> _GIVEN TEXT_
DIA1 and FMNL1 were found to be essential for MTOC reorientation in Jurkat cells and primary T lymphocytes (26). Although a recent report indicates that lytic granule secretion is not necessarily coupled to MTOC polarization (27), the knockdown of DIA1 or FMNL1 reduced cytolytic activity of primary human CD8+ T cells (26). More recently, INF2 has been demonstrated to be necessary for MTOC reorientation in primary T cells and in Jurkat cells (17). Deletion analysis identified the FH2 as the INF2 domain responsible for MTOC repositioning. Importantly, the actin polymerization activity of the FH2 domain was not essential for mediating this process, which is consistent with observations showing that actin dynamics are not necessary for MTOC polarization (17, 28). The involvement of DIA1, FMNL1, and INF2 indicates that these and probably other formins are necessary for MTOC repositioning to take place.
TCR Engagement Induces Formation of an Array of Specialized Detyrosinated MTs
Dynamic MTs are locally stabilized during many morphogenetic events, including cell migration, muscle development, neurite outgrowth, and epithelial polarization (29). Localized MT stabilization results from the capping of MT plus-ends to prevent subunit exchange (30). One of the posttranslational modifications of tubulin in stabilized MTs is the detyrosination of the carboxyl-terminal Tyr residue of α-tubulin and the subsequent exposure of the adjacent glutamate residue, generating Glu-MTs (31). In addition, MTs undergo other types of modification, including acetylation, polyglutamylation, polyglycylation, phosphorylation, and palmitoylation (32).
T-cell antigen receptor engagement produces the rapid formation of a specialized array of stable Glu-MTs in Jurkat cells and in primary T cells (17). Almost all signal transduction from the TCR is believed to occur through tyrosine phosphorylation. However, it is of particular note that Src-family tyrosine phosphorylation is not involved in Glu-MT formation in T cells since this process occurred equally well in the presence of an inhibitor of Src-family kinases (17). This finding is consistent with previous observations that Glu-MT formation is not affected in fibroblasts from triple Src, Yes, Fyn knockout mice (33).

> _RAW DATA_

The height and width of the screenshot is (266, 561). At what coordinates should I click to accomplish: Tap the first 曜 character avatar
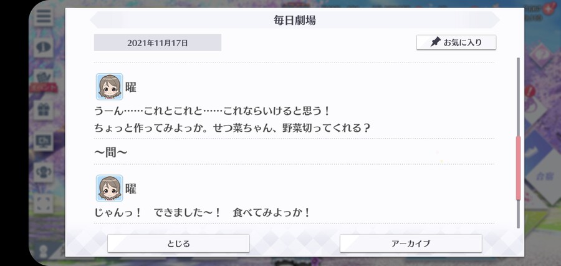(x=110, y=86)
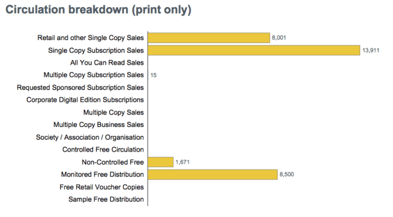The height and width of the screenshot is (217, 393).
Task: Click the Multiple Copy Subscription Sales label
Action: 94,75
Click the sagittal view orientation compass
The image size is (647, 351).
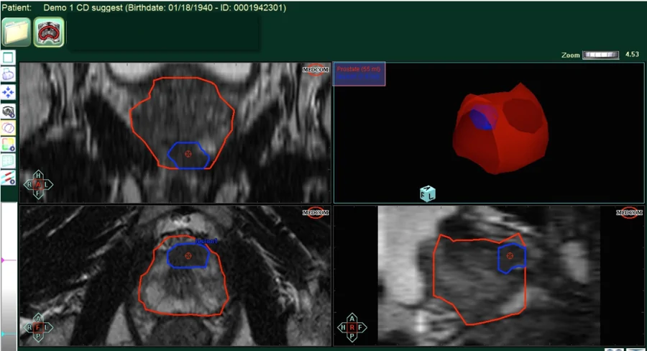tap(352, 327)
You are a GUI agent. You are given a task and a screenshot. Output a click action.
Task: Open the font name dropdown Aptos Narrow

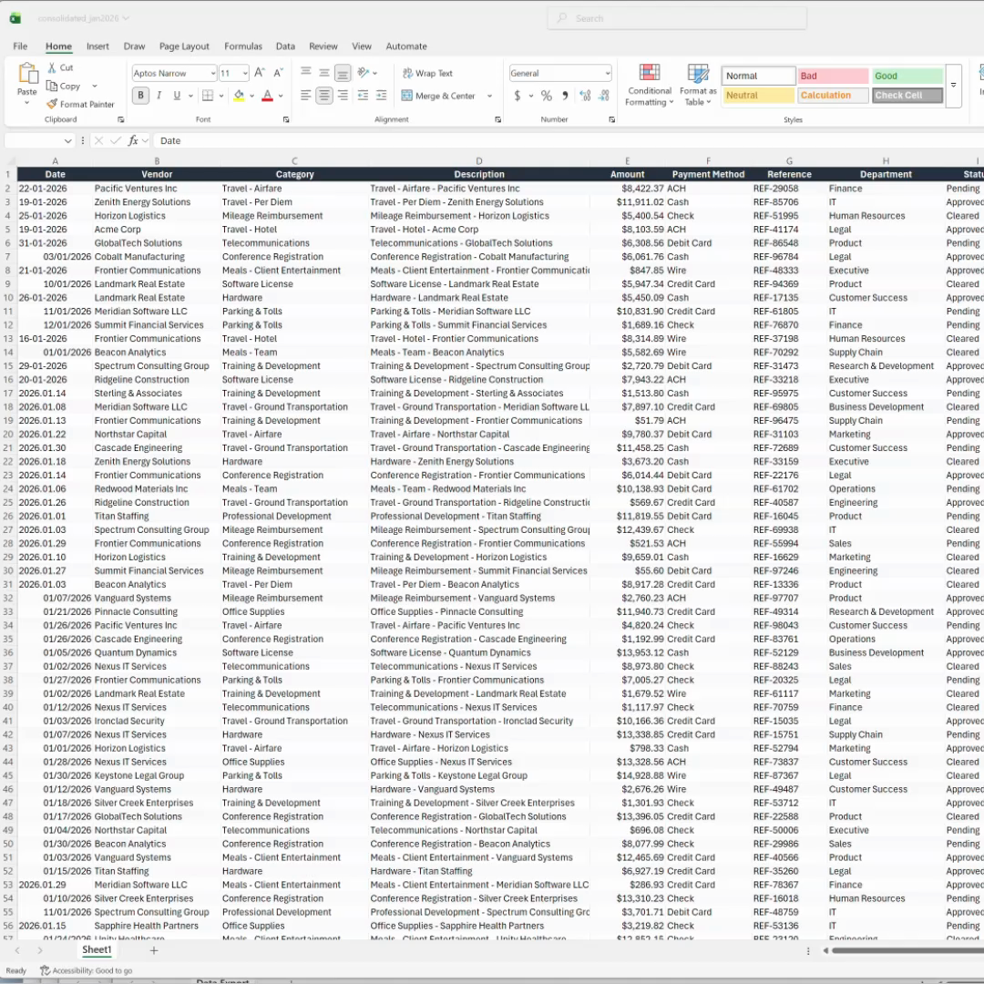coord(174,74)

> _WHAT TO WORK ON_
a: From the passage on microtubule changes in T cells, list every kind of microtubule modification it names.
b: Carry on the passage about microtubules in T cells from its final sentence.

> _SOLVED TASKS_
a: Detyrosination, acetylation, polyglutamylation, polyglycylation, phosphorylation, palmitoylation

b:
INF2, DIA1, and FMNL1 Promote the Formation of Glu-MTs Necessary for MTOC Reorientation
In fibroblasts, the GTPase RhoA controls the formation of stable Glu-MTs through its effector mDia1 (34). The FH2 domain of mDia2 is able to promote formation of Glu-MTs independently of its actin polymerization activity. The FH2 domain of mDia2 inhibits the polymerization and depolymerization rates of MTs probably by the formation of a multiprotein complex at the MT ends. This activity may contribute to MT stabilization and, subsequently, to MT detyrosination by a still unknown mechanism (35). Since the FH2 domain is highly conserved in formins (36, 37), other formins in addition to mDia1-2 are probably also able to promote the formation of Glu-MTs.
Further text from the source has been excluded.